SIRPα on Mouse B1 Cells Restricts Lymphoid Tissue Migration and Natural Antibody Production

The inhibitory immunoreceptor SIRP alpha is expressed on myeloid and neuronal cells and interacts with the broadly expressed CD47. CD47-SIRP alpha interactions form an innate immune checkpoint and its targeting has shown promising results in cancer patients. Here, we report expression of SIRP alpha on B1 lymphocytes, a subpopulation of murine B cells responsible for the production of natural antibodies. Mice defective in SIRP alpha signaling (SIRP alpha(Delta CYT)mice) displayed an enhanced CD11b/CD18 integrin-dependent B1 cell migration from the peritoneal cavity to the spleen, local B1 cell accumulation, and enhanced circulating natural antibody levels, which was further amplified upon immunization with T-independent type 2 antigen.

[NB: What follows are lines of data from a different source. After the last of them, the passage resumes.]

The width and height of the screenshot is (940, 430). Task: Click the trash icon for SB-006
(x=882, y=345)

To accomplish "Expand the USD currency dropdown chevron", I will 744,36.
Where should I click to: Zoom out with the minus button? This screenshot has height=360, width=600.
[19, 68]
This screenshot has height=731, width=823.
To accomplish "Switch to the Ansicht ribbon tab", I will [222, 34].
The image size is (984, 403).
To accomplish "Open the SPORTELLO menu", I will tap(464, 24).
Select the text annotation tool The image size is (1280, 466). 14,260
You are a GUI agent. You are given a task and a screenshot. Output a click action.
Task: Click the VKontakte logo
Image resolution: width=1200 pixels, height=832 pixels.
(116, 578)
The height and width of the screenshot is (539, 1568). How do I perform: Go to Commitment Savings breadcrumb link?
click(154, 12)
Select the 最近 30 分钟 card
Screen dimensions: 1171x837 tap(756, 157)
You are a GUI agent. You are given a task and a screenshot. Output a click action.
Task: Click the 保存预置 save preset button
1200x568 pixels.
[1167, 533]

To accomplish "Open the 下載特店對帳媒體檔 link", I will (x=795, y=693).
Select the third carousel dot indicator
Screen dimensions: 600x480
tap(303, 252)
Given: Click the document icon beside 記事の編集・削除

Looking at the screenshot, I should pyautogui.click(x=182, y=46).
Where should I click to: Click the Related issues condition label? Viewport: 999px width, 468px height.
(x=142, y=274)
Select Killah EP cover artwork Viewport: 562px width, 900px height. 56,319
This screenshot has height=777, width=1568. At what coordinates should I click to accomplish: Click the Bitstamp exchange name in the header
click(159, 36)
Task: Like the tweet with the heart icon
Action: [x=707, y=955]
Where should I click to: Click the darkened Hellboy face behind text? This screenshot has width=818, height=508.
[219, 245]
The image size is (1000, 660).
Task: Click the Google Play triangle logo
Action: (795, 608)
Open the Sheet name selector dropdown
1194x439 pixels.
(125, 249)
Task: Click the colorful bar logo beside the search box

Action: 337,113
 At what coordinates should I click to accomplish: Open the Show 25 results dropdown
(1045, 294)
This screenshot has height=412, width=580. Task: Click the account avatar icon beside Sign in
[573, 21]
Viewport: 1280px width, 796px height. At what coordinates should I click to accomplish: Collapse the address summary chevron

As natural antibodies are atheroprotective, we investigated the involvement of SIRP alpha signaling in atherosclerosis development. Bone marrow (SIRP alpha(Delta CYT)>LDLR-/-) chimaeric mice developed reduced atherosclerosis accompanied by increased natural antibody production. Collectively, our data identify SIRP alpha as a unique B1 cell inhibitory receptor acting to control B1 cell migration, and imply SIRP alpha as a potential therapeutic target in atherosclerosis.